Tort Law Assignment 2010/11
By Louis Rohr
Student ID 10716461
1st year BCL
Title:
My Analyses on the Duty of Care in Irish Tort Law
Tort law covers a wide range of wrongs committed by one person against another. Tort law covers those wrongs that arise because of a breach of a duty imposed by law, as opposed to duties imposed by contract.
The first steps towards the modern doctrine of negligence was explained in Heven and Pender. Lord Esher discussed why a duty of care might be owed by one party not to injury another. First, that there must be duty of care owed. Secondly, that there is a breach of this duty. Third, that there must be loss or damage suffered. Fourth, that there is causal link established between the breach of duty and the loss or damage suffered. Later more fundamental elements were needed to prove negligence.
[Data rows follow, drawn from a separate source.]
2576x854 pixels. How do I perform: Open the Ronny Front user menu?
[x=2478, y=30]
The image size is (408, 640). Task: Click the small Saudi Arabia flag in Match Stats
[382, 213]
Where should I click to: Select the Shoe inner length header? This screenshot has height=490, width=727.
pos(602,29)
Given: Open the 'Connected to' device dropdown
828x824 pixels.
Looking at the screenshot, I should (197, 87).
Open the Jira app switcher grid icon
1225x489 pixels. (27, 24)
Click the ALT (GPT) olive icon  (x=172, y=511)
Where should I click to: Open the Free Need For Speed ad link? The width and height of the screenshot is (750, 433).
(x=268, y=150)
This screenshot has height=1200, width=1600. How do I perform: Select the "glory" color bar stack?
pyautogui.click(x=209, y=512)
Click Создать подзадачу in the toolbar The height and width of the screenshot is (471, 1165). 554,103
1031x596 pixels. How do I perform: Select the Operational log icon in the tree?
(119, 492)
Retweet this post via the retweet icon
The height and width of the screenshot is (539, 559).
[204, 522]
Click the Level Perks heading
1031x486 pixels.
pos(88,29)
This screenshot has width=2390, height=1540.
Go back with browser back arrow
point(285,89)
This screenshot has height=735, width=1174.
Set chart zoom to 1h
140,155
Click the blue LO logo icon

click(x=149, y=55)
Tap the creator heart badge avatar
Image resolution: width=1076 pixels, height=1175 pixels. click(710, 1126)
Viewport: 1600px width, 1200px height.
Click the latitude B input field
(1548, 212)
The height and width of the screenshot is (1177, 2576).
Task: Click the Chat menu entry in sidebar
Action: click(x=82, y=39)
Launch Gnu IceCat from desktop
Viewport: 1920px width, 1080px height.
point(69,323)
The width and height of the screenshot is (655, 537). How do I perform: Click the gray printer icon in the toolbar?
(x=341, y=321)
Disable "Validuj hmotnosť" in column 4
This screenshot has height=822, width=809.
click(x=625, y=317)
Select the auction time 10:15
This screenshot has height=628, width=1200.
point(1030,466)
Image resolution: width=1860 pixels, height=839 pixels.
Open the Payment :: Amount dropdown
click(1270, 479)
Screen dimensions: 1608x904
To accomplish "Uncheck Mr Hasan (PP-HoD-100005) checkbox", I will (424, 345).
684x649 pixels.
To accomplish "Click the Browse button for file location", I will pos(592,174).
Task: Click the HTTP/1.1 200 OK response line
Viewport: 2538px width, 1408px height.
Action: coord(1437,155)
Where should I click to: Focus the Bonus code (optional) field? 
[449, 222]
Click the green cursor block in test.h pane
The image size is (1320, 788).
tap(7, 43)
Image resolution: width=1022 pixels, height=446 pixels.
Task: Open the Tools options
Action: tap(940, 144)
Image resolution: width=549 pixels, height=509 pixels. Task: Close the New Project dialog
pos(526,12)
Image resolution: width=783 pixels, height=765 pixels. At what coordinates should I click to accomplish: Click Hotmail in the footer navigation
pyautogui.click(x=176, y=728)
Indermaur v Dames is a leading common law case outlining the duty of care involving invitees and invitors. An invitee is a person who’s invited by the occupier (owner or tenant) and provides a material advantage, such as shops, bars etc. When an invitee enters an occupiers land he is expected to take reasonable care on his part to prevent damage from unusual danger for which he knows or ought to know. Where there is neglect, the question is whether or not they took reasonable care or was there contributory negligence? From here, the common law developed other rules to ultimately determine liability for buildings and include inter alia, elevators, planes trains and street cars.
In Lievre v Gould , Lord Esher stated that, “the question of liability for negligence cannot arise at all until it has been established that the man who has been negligent owed some duty to the person who seeks to make him liable for his negligence. A man is entitled to be as negligent as he pleases towards the whole world if he owes no duty to them.”